WHAT TO DO:
Reproduce every entry exactly as written.

Dataset excerpts:
-------------------------
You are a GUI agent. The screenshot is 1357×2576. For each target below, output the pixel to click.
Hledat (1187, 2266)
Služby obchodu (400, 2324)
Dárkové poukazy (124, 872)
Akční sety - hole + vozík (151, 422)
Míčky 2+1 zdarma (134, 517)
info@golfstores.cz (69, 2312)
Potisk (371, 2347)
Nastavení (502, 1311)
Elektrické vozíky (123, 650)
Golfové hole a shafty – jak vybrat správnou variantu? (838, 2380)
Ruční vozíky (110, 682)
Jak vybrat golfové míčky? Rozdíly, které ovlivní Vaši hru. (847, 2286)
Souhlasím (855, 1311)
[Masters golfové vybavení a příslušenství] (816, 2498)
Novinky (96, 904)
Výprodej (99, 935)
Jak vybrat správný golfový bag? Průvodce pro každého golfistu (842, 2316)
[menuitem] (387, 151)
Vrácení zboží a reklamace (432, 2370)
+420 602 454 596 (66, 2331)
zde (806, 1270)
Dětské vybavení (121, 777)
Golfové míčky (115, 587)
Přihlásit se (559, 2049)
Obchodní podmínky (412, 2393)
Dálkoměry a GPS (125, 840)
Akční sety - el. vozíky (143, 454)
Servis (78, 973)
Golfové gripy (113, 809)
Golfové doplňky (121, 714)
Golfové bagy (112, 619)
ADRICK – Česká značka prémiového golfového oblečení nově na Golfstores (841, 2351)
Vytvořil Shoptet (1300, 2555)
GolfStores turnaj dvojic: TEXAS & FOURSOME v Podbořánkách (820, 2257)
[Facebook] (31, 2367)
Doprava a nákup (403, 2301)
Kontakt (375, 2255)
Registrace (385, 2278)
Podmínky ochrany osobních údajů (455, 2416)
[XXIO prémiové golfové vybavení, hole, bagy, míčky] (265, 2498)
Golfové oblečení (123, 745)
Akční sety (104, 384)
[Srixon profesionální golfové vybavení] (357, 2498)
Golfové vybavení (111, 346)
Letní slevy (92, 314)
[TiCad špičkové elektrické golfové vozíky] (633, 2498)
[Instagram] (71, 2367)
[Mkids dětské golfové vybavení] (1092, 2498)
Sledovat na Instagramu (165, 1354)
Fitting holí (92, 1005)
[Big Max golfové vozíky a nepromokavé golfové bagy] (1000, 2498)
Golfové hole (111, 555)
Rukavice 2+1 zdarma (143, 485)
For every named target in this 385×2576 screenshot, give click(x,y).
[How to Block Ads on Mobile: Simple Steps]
-------------------------
ANSWER TO THE EXERCISE:
You are a GUI agent. The screenshot is 1357×2576. For each target below, output the pixel to click.
Hledat (1187, 2266)
Služby obchodu (400, 2324)
Dárkové poukazy (124, 872)
Akční sety - hole + vozík (151, 422)
Míčky 2+1 zdarma (134, 517)
info@golfstores.cz (69, 2312)
Potisk (371, 2347)
Nastavení (502, 1311)
Elektrické vozíky (123, 650)
Golfové hole a shafty – jak vybrat správnou variantu? (838, 2380)
Ruční vozíky (110, 682)
Jak vybrat golfové míčky? Rozdíly, které ovlivní Vaši hru. (847, 2286)
Souhlasím (855, 1311)
[Masters golfové vybavení a příslušenství] (816, 2498)
Novinky (96, 904)
Výprodej (99, 935)
Jak vybrat správný golfový bag? Průvodce pro každého golfistu (842, 2316)
[menuitem] (387, 151)
Vrácení zboží a reklamace (432, 2370)
+420 602 454 596 (66, 2331)
zde (806, 1270)
Dětské vybavení (121, 777)
Golfové míčky (115, 587)
Přihlásit se (559, 2049)
Obchodní podmínky (412, 2393)
Dálkoměry a GPS (125, 840)
Akční sety - el. vozíky (143, 454)
Servis (78, 973)
Golfové gripy (113, 809)
Golfové doplňky (121, 714)
Golfové bagy (112, 619)
ADRICK – Česká značka prémiového golfového oblečení nově na Golfstores (841, 2351)
Vytvořil Shoptet (1300, 2555)
GolfStores turnaj dvojic: TEXAS & FOURSOME v Podbořánkách (820, 2257)
[Facebook] (31, 2367)
Doprava a nákup (403, 2301)
Kontakt (375, 2255)
Registrace (385, 2278)
Podmínky ochrany osobních údajů (455, 2416)
[XXIO prémiové golfové vybavení, hole, bagy, míčky] (265, 2498)
Golfové oblečení (123, 745)
Akční sety (104, 384)
[Srixon profesionální golfové vybavení] (357, 2498)
Golfové vybavení (111, 346)
Letní slevy (92, 314)
[TiCad špičkové elektrické golfové vozíky] (633, 2498)
[Instagram] (71, 2367)
[Mkids dětské golfové vybavení] (1092, 2498)
Sledovat na Instagramu (165, 1354)
Fitting holí (92, 1005)
[Big Max golfové vozíky a nepromokavé golfové bagy] (1000, 2498)
Golfové hole (111, 555)
Rukavice 2+1 zdarma (143, 485)
For every named target in this 385×2576 screenshot, give click(x,y).
[How to Block Ads on Mobile: Simple Steps]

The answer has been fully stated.